The old man found his voice again. ‘Do you have repertoire?’ he asked weakly.

The stranger gave a modest cough. ‘We do indeed,’ he answered. ‘A repertoire curated by myself in response to the special needs and challenges of our orchestral purpose. Most of what we play is music,’ he went on, nodding his head as he warmed to his subject, ‘although alas it has not always been recognised as such. Winds, fogs, planetary movements, ghost sonatas; anything insubstantial really. Water music is a speciality; our performances of burns, brooks, becks, and the ripples on highland lochans are justly celebrated. You may know the Incoming Tide by Moonlight? An old composition of my own, I’m happy to say. But my time with the Mountain Orchestra draws to a close. I am looking beyond, so to speak, to new horizons and fresh challenges: spiritual compositions for the most part, though I may try my hand at nullity, loss and irremediable absence. And here you are, a fiddler emerging out of the fog as if by Divine Decree, perfectly qualified to fill the vacancy. How would you like to be my successor? How would you like, my friend, to lead the Mountain Orchestra in my place? Does the prospect thrill you?’

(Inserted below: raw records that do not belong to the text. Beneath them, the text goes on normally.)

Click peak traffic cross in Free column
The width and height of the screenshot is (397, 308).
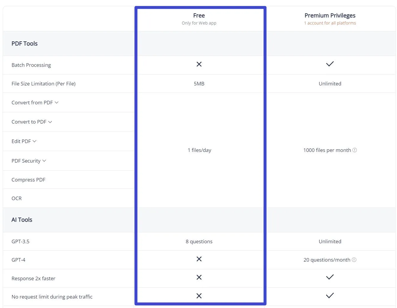199,296
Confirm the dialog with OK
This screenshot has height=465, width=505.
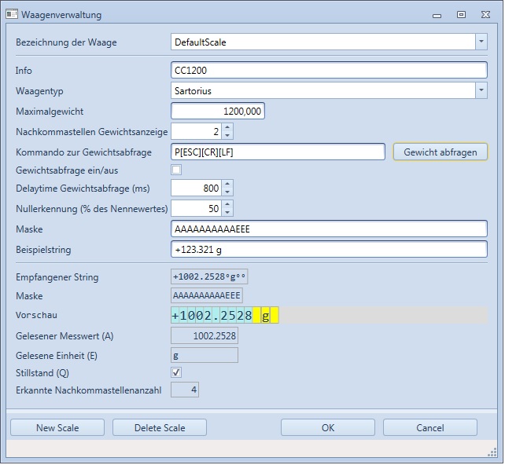[x=328, y=428]
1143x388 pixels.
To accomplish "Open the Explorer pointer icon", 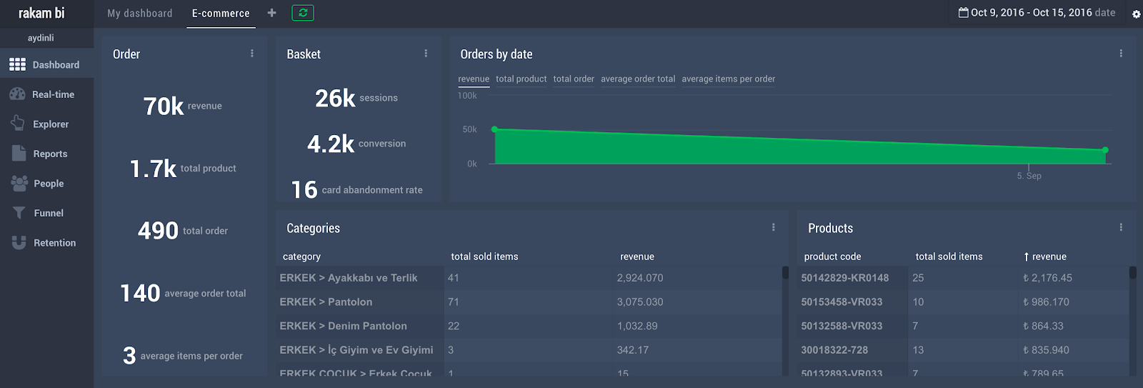I will pos(18,124).
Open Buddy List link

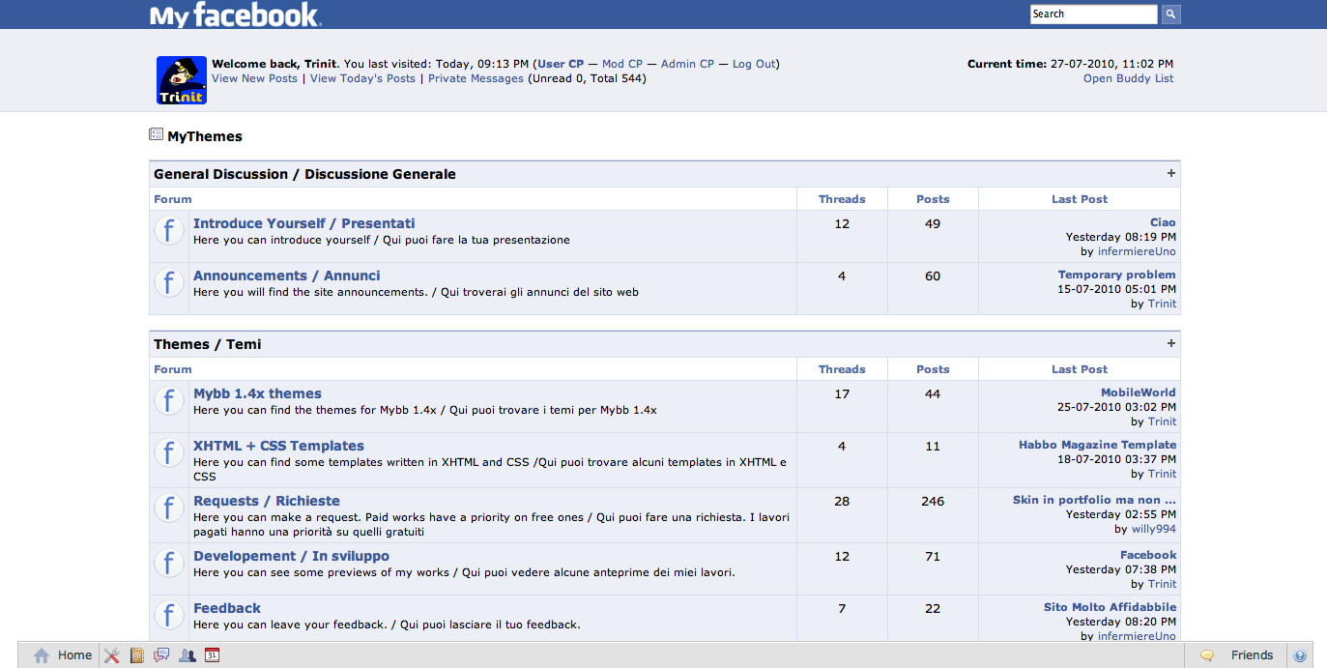[x=1128, y=78]
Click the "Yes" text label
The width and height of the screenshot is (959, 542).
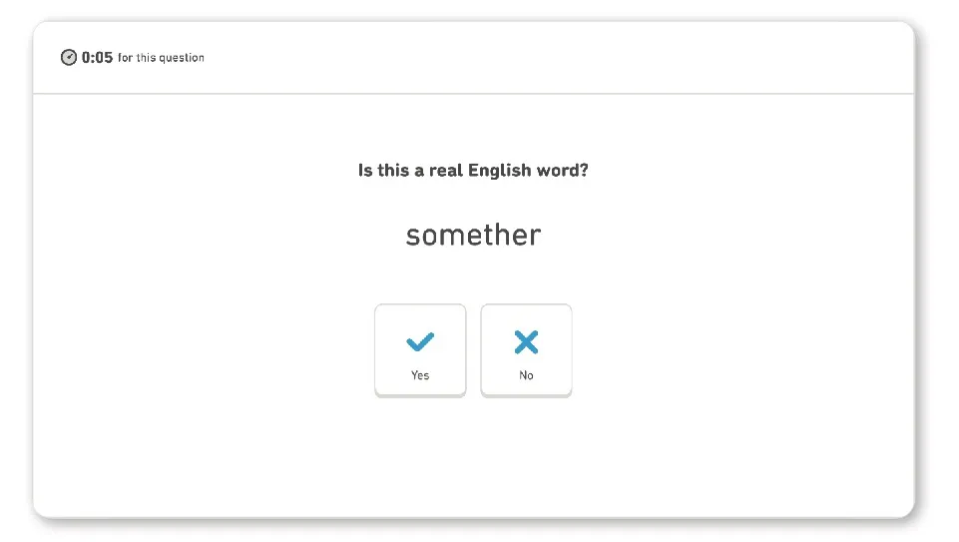click(420, 375)
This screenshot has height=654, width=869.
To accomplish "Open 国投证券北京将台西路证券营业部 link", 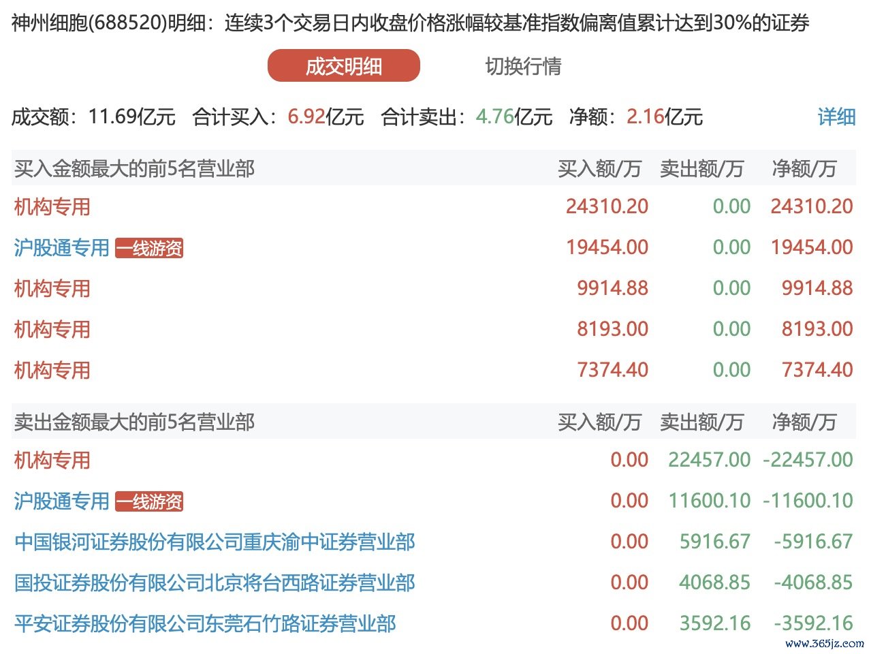I will pyautogui.click(x=215, y=583).
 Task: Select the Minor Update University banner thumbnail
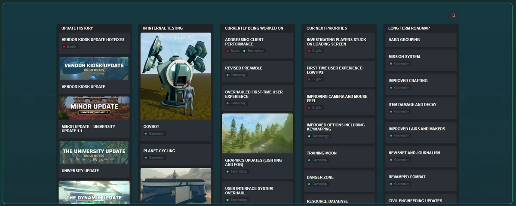coord(94,108)
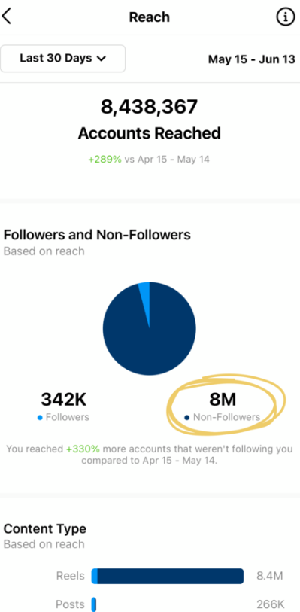Tap the Reach page title
The image size is (300, 612).
click(150, 17)
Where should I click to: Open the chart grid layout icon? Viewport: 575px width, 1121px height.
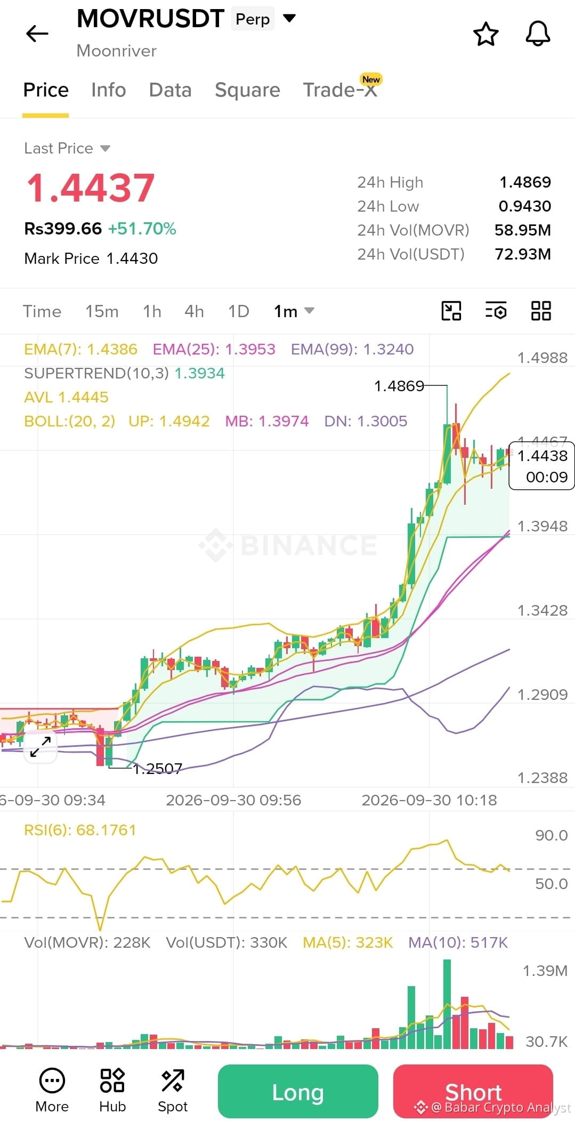tap(541, 311)
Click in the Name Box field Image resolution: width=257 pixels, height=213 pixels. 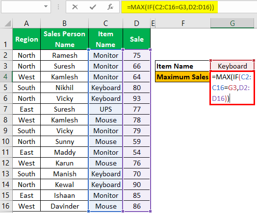point(23,7)
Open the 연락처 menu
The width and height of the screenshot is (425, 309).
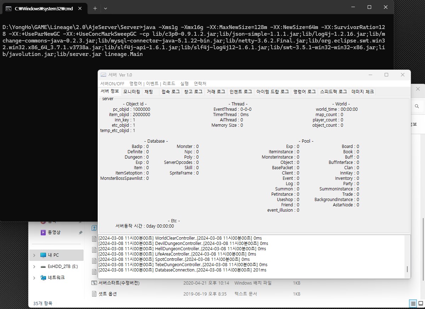click(200, 84)
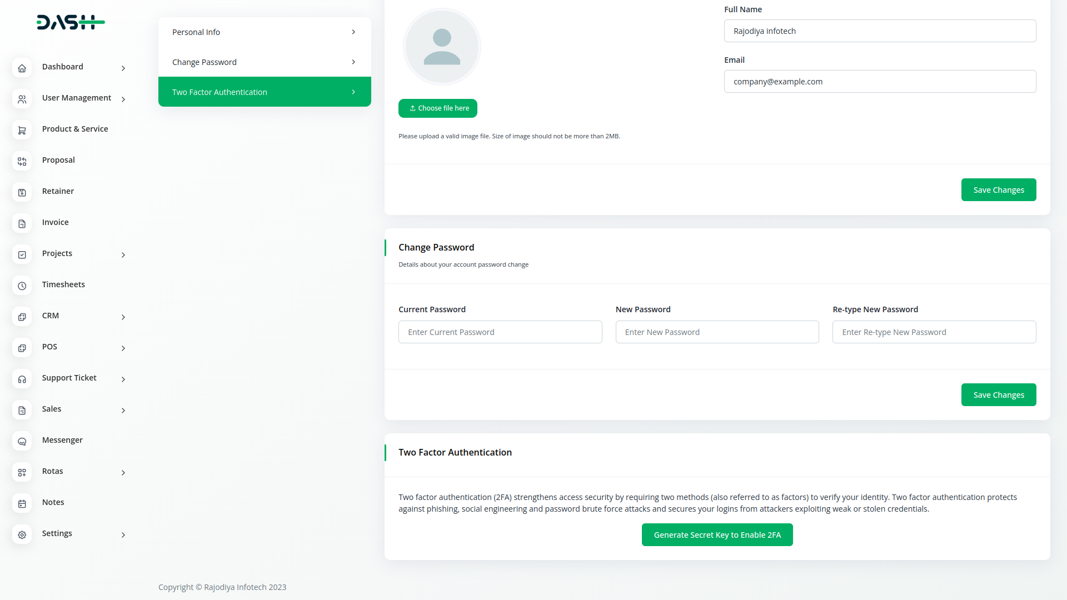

While he discussed his music the stranger’s face had taken on a wistful air. The lines of suffering scored on his brow had disappeared and his large eyes swam like mountain pools in the wake of a storm. But now he leaned forward with disconcerting suddenness and resumed his expression of wolfish hunger. His teeth and eyes were almost too bright to look at. The old man would have recoiled if he had been able to move his body as well as his head.

‘Well now,’ he said in alarm. ‘I’ll need to know a good deal more about the job before I accept it. What’s the pay like? Who do we play for? What are the perks?’

‘The pay,’ the stranger repeated scornfully. ‘The perks. Let me see. A weekly wage in pain and frustration, a lamentable lack of understanding from the general public, all the Spirituous Liquor you can drink and a captive audience. Will that do?’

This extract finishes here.